-- Opening Marker --

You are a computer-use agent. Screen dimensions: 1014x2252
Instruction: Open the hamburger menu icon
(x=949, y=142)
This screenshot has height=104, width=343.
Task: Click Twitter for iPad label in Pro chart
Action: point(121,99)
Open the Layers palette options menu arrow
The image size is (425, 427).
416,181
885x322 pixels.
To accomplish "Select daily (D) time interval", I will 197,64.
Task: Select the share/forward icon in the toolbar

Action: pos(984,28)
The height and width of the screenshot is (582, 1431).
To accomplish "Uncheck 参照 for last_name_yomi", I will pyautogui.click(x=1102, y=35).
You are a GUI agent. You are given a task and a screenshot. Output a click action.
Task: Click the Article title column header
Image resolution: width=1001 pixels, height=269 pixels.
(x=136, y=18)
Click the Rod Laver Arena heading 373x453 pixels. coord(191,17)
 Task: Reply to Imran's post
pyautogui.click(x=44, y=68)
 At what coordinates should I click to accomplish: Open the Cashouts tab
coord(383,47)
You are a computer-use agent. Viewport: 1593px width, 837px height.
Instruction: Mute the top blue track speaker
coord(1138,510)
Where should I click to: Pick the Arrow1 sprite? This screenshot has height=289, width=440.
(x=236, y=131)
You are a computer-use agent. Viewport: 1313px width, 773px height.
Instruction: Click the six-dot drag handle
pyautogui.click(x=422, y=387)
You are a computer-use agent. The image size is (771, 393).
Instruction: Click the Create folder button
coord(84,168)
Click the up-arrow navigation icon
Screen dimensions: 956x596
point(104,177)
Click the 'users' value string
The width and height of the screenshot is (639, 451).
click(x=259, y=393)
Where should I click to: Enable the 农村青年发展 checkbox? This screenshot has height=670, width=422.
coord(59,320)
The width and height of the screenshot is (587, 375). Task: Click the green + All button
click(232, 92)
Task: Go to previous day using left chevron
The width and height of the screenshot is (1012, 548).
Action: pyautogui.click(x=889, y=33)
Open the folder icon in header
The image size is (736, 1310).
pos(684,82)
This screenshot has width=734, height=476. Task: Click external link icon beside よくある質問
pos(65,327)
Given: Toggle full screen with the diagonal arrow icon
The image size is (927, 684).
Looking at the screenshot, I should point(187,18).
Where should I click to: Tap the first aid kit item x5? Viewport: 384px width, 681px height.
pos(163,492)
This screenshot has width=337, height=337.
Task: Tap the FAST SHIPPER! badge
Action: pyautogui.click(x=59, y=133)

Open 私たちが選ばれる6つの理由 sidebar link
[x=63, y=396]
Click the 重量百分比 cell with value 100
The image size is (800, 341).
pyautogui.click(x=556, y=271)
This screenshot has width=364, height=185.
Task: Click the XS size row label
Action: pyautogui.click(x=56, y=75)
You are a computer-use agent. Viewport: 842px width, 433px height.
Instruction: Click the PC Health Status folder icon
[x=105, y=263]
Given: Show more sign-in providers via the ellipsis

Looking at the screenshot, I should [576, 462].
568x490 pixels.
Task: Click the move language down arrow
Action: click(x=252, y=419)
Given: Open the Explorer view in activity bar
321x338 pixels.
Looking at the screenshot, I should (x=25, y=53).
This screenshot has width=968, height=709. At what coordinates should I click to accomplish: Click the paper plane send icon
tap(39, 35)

-- Closing Marker --

Repeat all of the records, letter for letter.

You are a computer-use agent. Screen dimensions: 1014x2252
Instruction: Open the hamburger menu icon
(x=949, y=142)
This screenshot has height=104, width=343.
Task: Click Twitter for iPad label in Pro chart
Action: point(121,99)
Open the Layers palette options menu arrow
The image size is (425, 427).
416,181
885x322 pixels.
To accomplish "Select daily (D) time interval", I will 197,64.
Task: Select the share/forward icon in the toolbar

Action: pos(984,28)
The height and width of the screenshot is (582, 1431).
To accomplish "Uncheck 参照 for last_name_yomi", I will pyautogui.click(x=1102, y=35).
You are a GUI agent. You are given a task and a screenshot. Output a click action.
Task: Click the Article title column header
Image resolution: width=1001 pixels, height=269 pixels.
(x=136, y=18)
Click the Rod Laver Arena heading 373x453 pixels. coord(191,17)
 Task: Reply to Imran's post
pyautogui.click(x=44, y=68)
 At what coordinates should I click to accomplish: Open the Cashouts tab
coord(383,47)
You are a computer-use agent. Viewport: 1593px width, 837px height.
Instruction: Mute the top blue track speaker
coord(1138,510)
Where should I click to: Pick the Arrow1 sprite? This screenshot has height=289, width=440.
(x=236, y=131)
You are a computer-use agent. Viewport: 1313px width, 773px height.
Instruction: Click the six-dot drag handle
pyautogui.click(x=422, y=387)
You are a computer-use agent. The image size is (771, 393).
Instruction: Click the Create folder button
coord(84,168)
Click the up-arrow navigation icon
Screen dimensions: 956x596
point(104,177)
Click the 'users' value string
The width and height of the screenshot is (639, 451).
click(x=259, y=393)
Where should I click to: Enable the 农村青年发展 checkbox? This screenshot has height=670, width=422.
coord(59,320)
The width and height of the screenshot is (587, 375). Task: Click the green + All button
click(232, 92)
Task: Go to previous day using left chevron
The width and height of the screenshot is (1012, 548).
Action: pyautogui.click(x=889, y=33)
Open the folder icon in header
The image size is (736, 1310).
pos(684,82)
This screenshot has width=734, height=476. Task: Click external link icon beside よくある質問
pos(65,327)
Given: Toggle full screen with the diagonal arrow icon
The image size is (927, 684).
Looking at the screenshot, I should point(187,18).
Where should I click to: Tap the first aid kit item x5? Viewport: 384px width, 681px height.
pos(163,492)
This screenshot has width=337, height=337.
Task: Tap the FAST SHIPPER! badge
Action: pyautogui.click(x=59, y=133)

Open 私たちが選ばれる6つの理由 sidebar link
[x=63, y=396]
Click the 重量百分比 cell with value 100
The image size is (800, 341).
pyautogui.click(x=556, y=271)
This screenshot has width=364, height=185.
Task: Click the XS size row label
Action: pyautogui.click(x=56, y=75)
You are a computer-use agent. Viewport: 842px width, 433px height.
Instruction: Click the PC Health Status folder icon
[x=105, y=263]
Given: Show more sign-in providers via the ellipsis

Looking at the screenshot, I should [576, 462].
568x490 pixels.
Task: Click the move language down arrow
Action: click(x=252, y=419)
Given: Open the Explorer view in activity bar
321x338 pixels.
Looking at the screenshot, I should (x=25, y=53).
This screenshot has width=968, height=709. At what coordinates should I click to accomplish: Click the paper plane send icon
tap(39, 35)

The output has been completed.